Attenzione ai partiti tarocchi – Monito di Totò Lentini a Rosario Crocetta

 Palermo 26 ottobre 2015 – “Sicilia Democratica per le Riforme – in linea con il comportamento tenuto sino ad oggi ed in coerenza con quanto ribadito nel corso del recente incontro con il Presidente della Regione dalla delegazione di Sicilia Futura – continua a sostenere il Presidente Crocetta nella definizione di una compagine di governo di taglio politico che vedrà definire nei prossimi giorni: alleanze, priorità di programma, strategie e criteri” Così Totò Lentini a 5 giorni dalla “fondazione” di Sicilia Futura, il nuovo soggetto politica nato dall’unione di Sicilia Democratica e PDR.

Il capogruppo di Sicilia Democratica per le Riforme Totò Lentini insieme ai deputati Cascio e D’Agostino – e in uno con i rappresentanti del Movimento Sicilia Futura, di cui è cofondatore – si dice pronto a fare la propria parte per garantire alla Sicilia continuità di governo in vigenza di una grave crisi economica.

L'On. Totò Lentini
L’On. Totò Lentini

“Il Presidente Crocetta non si lasci allettare dalle facili lusinghe – incalza Lentini –  di quei deputati (Coltraro, Currenti e Lantieri) che sino a qualche giorno fa facevano parte di Sicilia Democratica per le Riforme e che ancora oggi impropriamente spendono il nome di un Partito rispetto al quale si sono posti fuori con un’azione dal carattere piratesco andata temporaneamente a buon fine solo grazie alla leggerezza del Presidente dell’Assemblea Regionale Ardizzone”.

A quanto pare, Sicilia Democratica per le Riforme, venuta a conoscenza dei fatti e riunitasi in Direzione Regionale, già dal 7 ottobre scorso, ha messo fuori dal Partito i tre deputati rei di “avere disatteso le regole etiche che denotano la convivenza all’interno di consessi dove devono sempre trovare spazio rispetto umano e democrazia”. In relazione a questi comportamenti Sicilia Democratica per le Riforme ha avviato un’azione legale e il 29 ottobre alle 10.30 presso il Tribunale di Palermo il giudice Giulia Maisano sentirà i tre parlamentari ex S.D. per le Riforme ed il capogruppo Totò Lentini per pronunciarsi sull’annullamento della deliberazione del 6 ottobre scorso e mettere fine alla querelle.

Conclude L’On Lentini “Il Presidente Crocetta abbia buona memoria di chi in questi anni di mandato gli ha garantito il proprio sostegno politico senza mai chiedere controprestazioni e senza cavalcare criticità neanche quando le convenienze e gli umori di una Sicilia stanca di tentennamenti avrebbero trovato più confortevole e politicamente remunerativa una posizione di critica e distinguo.

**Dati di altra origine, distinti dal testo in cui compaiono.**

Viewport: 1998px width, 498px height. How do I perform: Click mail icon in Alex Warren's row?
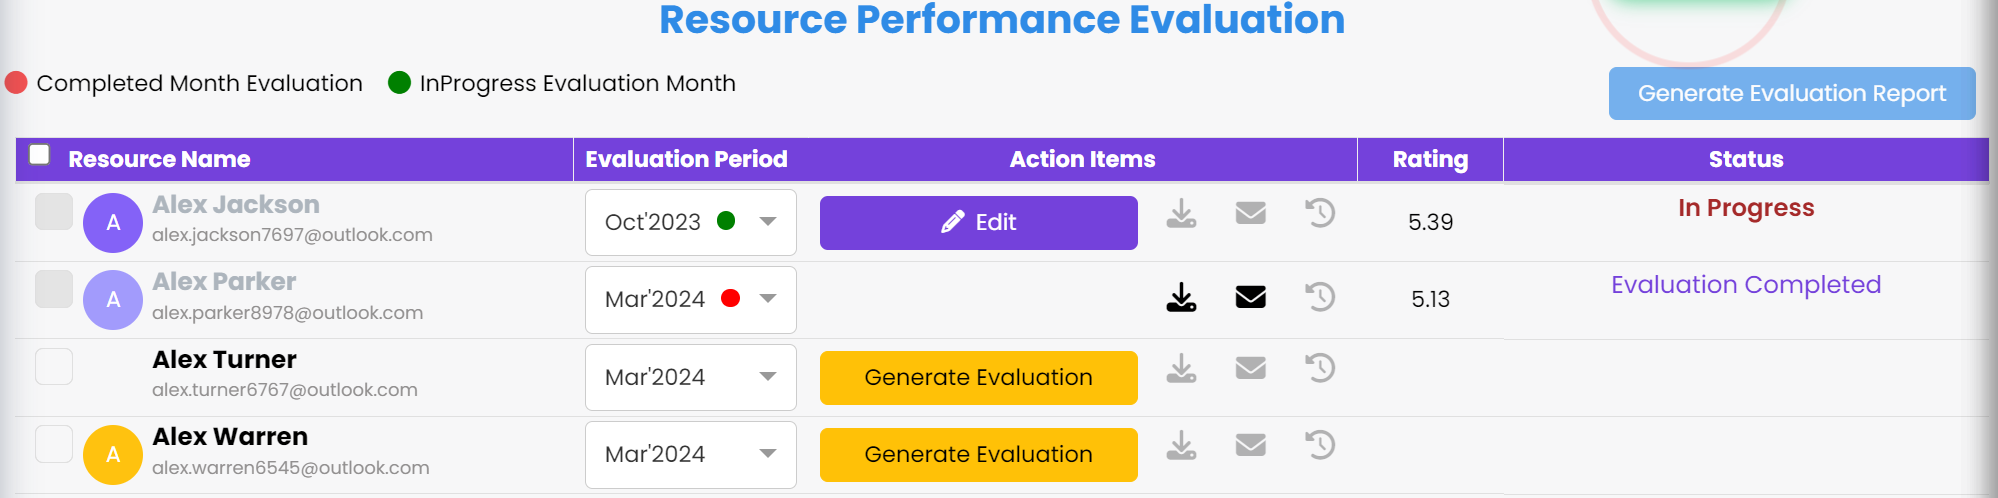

Scelga il Presidente con chi continuare a percorrere quest’ultimo tratto di strada, fermo restando che i deputati fuori dal Gruppo e dal Partito di Sicilia Democratica per le Riforme possono presentarsi  con una nuova aggregazione lasciando al Governatore la possibilità di fare le proprie scelte in libertà ma senza dimenticare che Sicilia Democratica per le riforme e il PDR – oggi insieme in Sicilia Futura – rappresentano una forza solida, coesa. Alleati fedeli ma non sudditi subalterni”.